Validate them. You don’t have to agree with what they're saying to validate them. To validate is simply to express, “your suffering is real”. This allows your loved one to feel seen, which can be an immediate relief to their situation.
Avoid expressing negative reactions. For them to feel comfortable opening up to you, it’s important to create a safe space by remaining non-judgmental. This can be an especially tough one, as hearing your loved one discussing the dark place that they’re in can be scary. Trust that accepting them as they are right now is the most helpful response you can have.
Educate Yourself – It can be helpful to do some research on the experience that they’re going through. Even if you’ve gone through the same experience yourself, remember that everyone’s experience is unique. It’s best to maintain an open, researched-backed perspective.

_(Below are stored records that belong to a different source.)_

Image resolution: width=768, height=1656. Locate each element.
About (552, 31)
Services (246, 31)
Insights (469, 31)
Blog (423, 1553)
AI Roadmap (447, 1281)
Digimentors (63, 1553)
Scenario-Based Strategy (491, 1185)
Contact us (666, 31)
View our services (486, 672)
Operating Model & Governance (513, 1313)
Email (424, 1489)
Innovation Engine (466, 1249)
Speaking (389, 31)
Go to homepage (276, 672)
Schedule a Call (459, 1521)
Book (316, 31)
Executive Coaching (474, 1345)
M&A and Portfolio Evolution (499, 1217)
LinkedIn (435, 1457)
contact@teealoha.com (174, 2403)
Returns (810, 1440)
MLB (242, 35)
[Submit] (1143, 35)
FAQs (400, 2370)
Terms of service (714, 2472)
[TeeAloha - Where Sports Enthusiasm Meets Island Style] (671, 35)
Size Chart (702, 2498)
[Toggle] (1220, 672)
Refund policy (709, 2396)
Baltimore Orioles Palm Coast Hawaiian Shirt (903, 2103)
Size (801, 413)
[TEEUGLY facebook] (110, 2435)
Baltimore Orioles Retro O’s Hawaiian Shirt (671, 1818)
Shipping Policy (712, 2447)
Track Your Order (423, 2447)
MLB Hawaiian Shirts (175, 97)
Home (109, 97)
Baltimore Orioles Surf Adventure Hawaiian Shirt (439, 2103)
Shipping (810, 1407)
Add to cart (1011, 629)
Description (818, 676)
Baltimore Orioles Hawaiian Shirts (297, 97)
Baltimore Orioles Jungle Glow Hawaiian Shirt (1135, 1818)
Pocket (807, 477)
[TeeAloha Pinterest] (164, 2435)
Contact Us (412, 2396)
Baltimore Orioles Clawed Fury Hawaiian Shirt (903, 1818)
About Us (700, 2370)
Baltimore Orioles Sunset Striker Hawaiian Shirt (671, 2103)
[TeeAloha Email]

Help in Ways You Can – When times are tough, day-to-day maintenance tasks tend to be put on the back burner. Lending your loved one an extra hand can take some of the weight off their shoulders. This can be done through financial support, making them a meal, giving them a ride, or assisting with anything that they may be falling behind on. Keep in mind that your caring presence may be all they need.
Know Your Limits – As cold as it may feel to have boundaries with a loved one who is suffering, it’s important for you both. Be honest with yourself about how much you’re willing to do. Doing too much for them may lead to resentment and/or co-dependency, which is more harmful in the long run. You also can’t force someone to get professional help, even if they need it; it has to be their choice. It’s not your responsibility to live life for them.
Strive to maintain ongoing communication and regular check-ins with your loved one so that they continue to feel your presence and care. The fact that you’re reading this just shows how blessed they are to have you in their life. Have patience and hope.